▶ _Exercise requirements_
Return exactly the lines below, starting with the one that has "Where should I click to: Tick" and going on through the one that has "Click the 'What".
┌─ Data records
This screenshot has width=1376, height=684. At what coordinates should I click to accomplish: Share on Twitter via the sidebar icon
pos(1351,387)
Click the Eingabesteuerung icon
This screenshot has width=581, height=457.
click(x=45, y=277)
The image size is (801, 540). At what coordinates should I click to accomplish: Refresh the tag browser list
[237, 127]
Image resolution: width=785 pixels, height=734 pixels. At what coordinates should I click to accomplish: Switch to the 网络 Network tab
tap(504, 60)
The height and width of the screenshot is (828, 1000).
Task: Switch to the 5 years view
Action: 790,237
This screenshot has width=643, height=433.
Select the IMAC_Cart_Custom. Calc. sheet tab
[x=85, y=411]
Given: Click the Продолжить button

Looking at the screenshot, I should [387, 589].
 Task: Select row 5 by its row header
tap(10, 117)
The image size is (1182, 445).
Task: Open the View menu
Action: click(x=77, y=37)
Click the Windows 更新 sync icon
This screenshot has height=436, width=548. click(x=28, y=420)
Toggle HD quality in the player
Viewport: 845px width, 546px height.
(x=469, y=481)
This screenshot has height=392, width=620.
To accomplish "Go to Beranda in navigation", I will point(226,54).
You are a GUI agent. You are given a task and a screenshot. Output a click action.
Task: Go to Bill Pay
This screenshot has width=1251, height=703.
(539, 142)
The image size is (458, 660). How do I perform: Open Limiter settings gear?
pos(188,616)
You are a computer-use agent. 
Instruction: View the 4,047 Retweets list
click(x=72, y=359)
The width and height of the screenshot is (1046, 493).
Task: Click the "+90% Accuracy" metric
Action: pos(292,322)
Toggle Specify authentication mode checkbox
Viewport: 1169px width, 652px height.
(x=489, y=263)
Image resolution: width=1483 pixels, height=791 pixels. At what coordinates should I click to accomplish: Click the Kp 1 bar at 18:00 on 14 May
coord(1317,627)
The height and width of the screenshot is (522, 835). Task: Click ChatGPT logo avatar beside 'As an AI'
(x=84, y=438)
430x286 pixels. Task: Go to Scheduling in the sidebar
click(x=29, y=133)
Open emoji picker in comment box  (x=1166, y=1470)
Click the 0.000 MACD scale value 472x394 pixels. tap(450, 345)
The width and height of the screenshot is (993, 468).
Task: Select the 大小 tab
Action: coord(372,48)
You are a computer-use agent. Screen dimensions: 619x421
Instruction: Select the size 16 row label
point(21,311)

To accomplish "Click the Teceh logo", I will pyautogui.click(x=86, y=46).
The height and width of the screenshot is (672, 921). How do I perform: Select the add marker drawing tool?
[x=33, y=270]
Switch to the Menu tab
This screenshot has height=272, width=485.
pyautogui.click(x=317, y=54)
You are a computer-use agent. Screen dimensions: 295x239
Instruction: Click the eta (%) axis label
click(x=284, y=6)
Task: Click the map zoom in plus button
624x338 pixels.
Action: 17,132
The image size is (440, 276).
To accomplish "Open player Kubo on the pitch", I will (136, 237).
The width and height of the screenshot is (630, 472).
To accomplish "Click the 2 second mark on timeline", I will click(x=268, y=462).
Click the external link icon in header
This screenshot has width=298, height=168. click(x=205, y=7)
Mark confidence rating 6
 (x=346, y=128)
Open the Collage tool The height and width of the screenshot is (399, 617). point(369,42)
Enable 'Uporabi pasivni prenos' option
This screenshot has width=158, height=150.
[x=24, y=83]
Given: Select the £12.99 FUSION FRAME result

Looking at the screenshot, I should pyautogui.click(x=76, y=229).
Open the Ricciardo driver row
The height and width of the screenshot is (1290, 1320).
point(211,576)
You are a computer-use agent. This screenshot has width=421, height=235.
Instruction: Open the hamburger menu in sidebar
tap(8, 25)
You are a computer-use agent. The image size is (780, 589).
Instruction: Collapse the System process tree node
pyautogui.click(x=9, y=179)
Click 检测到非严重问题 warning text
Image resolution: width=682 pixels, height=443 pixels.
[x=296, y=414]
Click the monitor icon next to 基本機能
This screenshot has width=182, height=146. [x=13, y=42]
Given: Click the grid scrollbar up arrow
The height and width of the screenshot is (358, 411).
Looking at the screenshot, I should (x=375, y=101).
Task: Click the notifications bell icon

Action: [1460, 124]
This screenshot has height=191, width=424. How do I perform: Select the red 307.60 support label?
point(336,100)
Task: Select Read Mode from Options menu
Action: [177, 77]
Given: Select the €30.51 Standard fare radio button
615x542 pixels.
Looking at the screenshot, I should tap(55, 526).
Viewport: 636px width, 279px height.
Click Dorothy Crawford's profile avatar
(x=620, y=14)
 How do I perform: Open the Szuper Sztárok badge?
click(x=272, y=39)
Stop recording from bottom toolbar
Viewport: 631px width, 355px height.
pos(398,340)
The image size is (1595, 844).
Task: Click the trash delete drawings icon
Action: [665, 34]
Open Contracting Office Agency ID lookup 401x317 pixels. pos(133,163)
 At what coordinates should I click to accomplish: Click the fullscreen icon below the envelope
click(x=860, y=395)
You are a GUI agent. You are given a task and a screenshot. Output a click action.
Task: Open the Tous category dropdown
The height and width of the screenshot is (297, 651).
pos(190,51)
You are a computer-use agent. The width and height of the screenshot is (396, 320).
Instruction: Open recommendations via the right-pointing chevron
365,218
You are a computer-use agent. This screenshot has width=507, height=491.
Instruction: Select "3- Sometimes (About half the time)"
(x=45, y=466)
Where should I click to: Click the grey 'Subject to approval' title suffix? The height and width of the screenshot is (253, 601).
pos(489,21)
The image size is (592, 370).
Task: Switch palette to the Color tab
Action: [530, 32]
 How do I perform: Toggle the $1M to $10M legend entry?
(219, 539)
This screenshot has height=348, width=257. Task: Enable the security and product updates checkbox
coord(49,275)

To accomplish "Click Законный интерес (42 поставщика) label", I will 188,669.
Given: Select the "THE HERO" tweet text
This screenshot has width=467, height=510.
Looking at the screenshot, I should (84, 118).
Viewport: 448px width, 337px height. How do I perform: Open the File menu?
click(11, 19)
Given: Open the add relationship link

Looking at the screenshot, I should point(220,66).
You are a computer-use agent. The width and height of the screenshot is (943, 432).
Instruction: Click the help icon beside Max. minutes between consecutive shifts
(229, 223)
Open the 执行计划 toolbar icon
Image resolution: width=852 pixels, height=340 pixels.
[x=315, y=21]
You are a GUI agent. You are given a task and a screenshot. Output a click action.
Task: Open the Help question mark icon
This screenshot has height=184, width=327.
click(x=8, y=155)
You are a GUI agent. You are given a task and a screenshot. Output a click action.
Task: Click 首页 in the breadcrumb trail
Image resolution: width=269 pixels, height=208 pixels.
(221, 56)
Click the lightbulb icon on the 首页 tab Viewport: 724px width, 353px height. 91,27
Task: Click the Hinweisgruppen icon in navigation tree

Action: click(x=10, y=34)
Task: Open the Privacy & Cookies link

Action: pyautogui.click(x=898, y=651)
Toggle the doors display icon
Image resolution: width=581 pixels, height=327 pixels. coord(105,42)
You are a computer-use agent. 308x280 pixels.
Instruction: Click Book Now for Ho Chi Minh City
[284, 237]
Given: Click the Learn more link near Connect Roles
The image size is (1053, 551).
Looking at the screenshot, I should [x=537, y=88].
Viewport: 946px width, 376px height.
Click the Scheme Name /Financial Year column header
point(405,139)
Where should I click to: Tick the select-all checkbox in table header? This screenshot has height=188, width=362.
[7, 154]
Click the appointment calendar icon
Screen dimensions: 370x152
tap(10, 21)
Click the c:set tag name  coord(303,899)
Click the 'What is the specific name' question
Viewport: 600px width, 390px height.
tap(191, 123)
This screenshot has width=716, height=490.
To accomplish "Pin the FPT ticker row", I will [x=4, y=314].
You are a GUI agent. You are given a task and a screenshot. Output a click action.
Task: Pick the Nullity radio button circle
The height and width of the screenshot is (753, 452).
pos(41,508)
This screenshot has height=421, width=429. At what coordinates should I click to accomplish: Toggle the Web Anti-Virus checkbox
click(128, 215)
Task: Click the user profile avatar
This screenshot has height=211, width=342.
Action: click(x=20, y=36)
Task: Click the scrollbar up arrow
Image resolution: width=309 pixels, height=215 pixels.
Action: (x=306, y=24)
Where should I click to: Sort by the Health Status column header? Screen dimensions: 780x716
└─
▶ _Answer_
Where should I click to: Tick the select-all checkbox in table header? This screenshot has height=188, width=362.
[7, 154]
Click the appointment calendar icon
Screen dimensions: 370x152
tap(10, 21)
Click the c:set tag name  coord(303,899)
Click the 'What is the specific name' question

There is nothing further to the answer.